>>>

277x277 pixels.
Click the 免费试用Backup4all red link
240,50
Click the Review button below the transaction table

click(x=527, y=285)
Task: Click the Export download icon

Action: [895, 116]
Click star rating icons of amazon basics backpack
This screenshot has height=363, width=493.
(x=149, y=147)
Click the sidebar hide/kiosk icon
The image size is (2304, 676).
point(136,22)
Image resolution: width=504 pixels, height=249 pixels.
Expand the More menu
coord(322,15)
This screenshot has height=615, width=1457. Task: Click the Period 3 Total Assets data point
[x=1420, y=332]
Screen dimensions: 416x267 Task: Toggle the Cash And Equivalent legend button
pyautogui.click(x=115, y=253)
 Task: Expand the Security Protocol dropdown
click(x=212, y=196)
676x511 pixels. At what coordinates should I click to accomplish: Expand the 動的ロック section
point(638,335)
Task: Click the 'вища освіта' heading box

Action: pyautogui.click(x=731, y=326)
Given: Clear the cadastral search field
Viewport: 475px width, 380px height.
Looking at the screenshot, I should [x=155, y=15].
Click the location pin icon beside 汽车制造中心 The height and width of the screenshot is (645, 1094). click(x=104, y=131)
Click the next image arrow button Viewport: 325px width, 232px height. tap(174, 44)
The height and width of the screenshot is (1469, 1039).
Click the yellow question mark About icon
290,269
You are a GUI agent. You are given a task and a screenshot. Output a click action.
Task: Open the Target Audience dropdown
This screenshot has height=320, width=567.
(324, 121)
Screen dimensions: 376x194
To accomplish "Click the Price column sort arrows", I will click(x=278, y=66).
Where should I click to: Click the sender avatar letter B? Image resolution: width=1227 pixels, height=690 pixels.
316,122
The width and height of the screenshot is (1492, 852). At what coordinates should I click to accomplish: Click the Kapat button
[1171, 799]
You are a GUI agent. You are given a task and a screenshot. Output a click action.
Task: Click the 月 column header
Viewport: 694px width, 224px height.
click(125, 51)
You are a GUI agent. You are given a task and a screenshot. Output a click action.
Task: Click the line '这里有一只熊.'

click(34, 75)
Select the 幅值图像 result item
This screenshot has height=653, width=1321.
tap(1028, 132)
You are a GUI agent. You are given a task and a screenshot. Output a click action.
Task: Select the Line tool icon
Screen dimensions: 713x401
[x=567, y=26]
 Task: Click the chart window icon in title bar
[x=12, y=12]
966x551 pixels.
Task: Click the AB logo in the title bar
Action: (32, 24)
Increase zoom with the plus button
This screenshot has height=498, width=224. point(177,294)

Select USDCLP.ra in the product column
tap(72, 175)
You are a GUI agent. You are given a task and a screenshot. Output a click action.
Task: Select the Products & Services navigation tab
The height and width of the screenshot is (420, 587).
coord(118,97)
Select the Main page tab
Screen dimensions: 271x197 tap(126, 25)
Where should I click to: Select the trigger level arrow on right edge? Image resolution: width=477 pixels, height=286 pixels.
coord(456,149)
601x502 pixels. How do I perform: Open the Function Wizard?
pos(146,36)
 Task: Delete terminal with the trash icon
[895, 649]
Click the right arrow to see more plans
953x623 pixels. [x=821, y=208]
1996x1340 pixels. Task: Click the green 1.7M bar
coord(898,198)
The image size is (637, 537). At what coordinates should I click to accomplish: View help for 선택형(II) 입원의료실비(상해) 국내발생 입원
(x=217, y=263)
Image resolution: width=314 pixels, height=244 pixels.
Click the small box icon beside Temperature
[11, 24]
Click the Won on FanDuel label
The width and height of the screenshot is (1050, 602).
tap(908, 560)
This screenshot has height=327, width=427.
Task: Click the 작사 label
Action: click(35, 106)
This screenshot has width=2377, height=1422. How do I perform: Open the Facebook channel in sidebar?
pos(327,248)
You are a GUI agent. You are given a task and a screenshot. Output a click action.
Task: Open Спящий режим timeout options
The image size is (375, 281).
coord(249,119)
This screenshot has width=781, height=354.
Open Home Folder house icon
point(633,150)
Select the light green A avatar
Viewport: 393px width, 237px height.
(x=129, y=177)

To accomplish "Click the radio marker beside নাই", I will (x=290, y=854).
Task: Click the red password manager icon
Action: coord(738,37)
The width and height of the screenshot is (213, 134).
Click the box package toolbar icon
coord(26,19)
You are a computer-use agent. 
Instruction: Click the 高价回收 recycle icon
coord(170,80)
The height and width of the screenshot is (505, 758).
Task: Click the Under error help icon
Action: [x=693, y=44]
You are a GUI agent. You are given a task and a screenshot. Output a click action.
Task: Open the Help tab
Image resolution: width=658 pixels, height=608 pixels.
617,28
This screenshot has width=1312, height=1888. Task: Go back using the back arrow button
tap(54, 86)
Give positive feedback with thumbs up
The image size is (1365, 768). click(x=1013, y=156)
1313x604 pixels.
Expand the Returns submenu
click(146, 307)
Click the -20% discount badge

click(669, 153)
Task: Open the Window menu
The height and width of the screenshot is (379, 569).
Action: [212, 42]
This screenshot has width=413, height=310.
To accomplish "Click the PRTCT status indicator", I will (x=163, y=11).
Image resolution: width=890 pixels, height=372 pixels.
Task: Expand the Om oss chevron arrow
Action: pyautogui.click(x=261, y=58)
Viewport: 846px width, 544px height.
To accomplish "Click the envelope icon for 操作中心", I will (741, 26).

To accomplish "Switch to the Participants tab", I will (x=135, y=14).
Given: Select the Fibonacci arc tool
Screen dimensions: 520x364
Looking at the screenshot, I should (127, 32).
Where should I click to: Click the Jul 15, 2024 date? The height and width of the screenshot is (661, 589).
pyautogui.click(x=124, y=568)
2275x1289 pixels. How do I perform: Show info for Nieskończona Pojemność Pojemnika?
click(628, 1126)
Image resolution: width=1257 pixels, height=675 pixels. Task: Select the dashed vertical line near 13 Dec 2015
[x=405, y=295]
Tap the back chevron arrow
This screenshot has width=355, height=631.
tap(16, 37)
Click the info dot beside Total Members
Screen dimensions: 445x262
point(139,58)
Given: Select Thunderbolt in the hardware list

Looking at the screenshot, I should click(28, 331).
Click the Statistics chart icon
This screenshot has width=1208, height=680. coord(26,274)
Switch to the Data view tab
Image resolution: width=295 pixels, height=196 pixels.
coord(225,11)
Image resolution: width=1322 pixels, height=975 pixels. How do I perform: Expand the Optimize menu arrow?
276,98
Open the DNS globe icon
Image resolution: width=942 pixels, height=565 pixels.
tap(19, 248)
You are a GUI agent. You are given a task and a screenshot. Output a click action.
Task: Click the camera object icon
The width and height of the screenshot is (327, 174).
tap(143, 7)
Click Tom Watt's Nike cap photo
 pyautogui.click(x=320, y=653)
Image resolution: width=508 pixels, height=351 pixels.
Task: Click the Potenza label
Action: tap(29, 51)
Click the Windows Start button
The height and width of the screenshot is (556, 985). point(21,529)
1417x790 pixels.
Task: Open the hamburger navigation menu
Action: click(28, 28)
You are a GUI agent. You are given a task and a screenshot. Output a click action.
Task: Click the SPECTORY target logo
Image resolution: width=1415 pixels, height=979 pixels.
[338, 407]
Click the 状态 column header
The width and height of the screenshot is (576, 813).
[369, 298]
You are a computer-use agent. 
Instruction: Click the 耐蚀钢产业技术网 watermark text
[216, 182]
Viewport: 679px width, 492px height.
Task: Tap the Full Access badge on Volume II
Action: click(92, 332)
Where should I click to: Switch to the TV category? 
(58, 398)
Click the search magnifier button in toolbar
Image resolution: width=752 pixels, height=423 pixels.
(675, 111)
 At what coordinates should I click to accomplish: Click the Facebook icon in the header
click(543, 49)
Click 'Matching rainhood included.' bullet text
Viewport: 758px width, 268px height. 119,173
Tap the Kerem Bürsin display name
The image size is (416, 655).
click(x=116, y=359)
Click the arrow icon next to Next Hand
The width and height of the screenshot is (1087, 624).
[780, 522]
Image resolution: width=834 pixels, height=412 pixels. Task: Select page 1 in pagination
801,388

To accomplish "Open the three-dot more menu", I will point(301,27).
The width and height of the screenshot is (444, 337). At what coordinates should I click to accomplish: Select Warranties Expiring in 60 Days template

<<<

INSTRUCTIONS TO FOLLOW
In the lines from the line with "This screenshot has width=1312, height=1888." to the line with "Looking at the screenshot, I should (127, 32).", change "Returns" to "Refunds". Output only those lines, with nothing else altered.

RESULT OF THE TASK
This screenshot has width=1312, height=1888. Task: Go back using the back arrow button
tap(54, 86)
Give positive feedback with thumbs up
The image size is (1365, 768). click(x=1013, y=156)
1313x604 pixels.
Expand the Refunds submenu
click(146, 307)
Click the -20% discount badge

click(669, 153)
Task: Open the Window menu
The height and width of the screenshot is (379, 569).
Action: [212, 42]
This screenshot has width=413, height=310.
To accomplish "Click the PRTCT status indicator", I will (x=163, y=11).
Image resolution: width=890 pixels, height=372 pixels.
Task: Expand the Om oss chevron arrow
Action: pyautogui.click(x=261, y=58)
Viewport: 846px width, 544px height.
To accomplish "Click the envelope icon for 操作中心", I will (741, 26).

To accomplish "Switch to the Participants tab", I will (x=135, y=14).
Given: Select the Fibonacci arc tool
Screen dimensions: 520x364
Looking at the screenshot, I should (127, 32).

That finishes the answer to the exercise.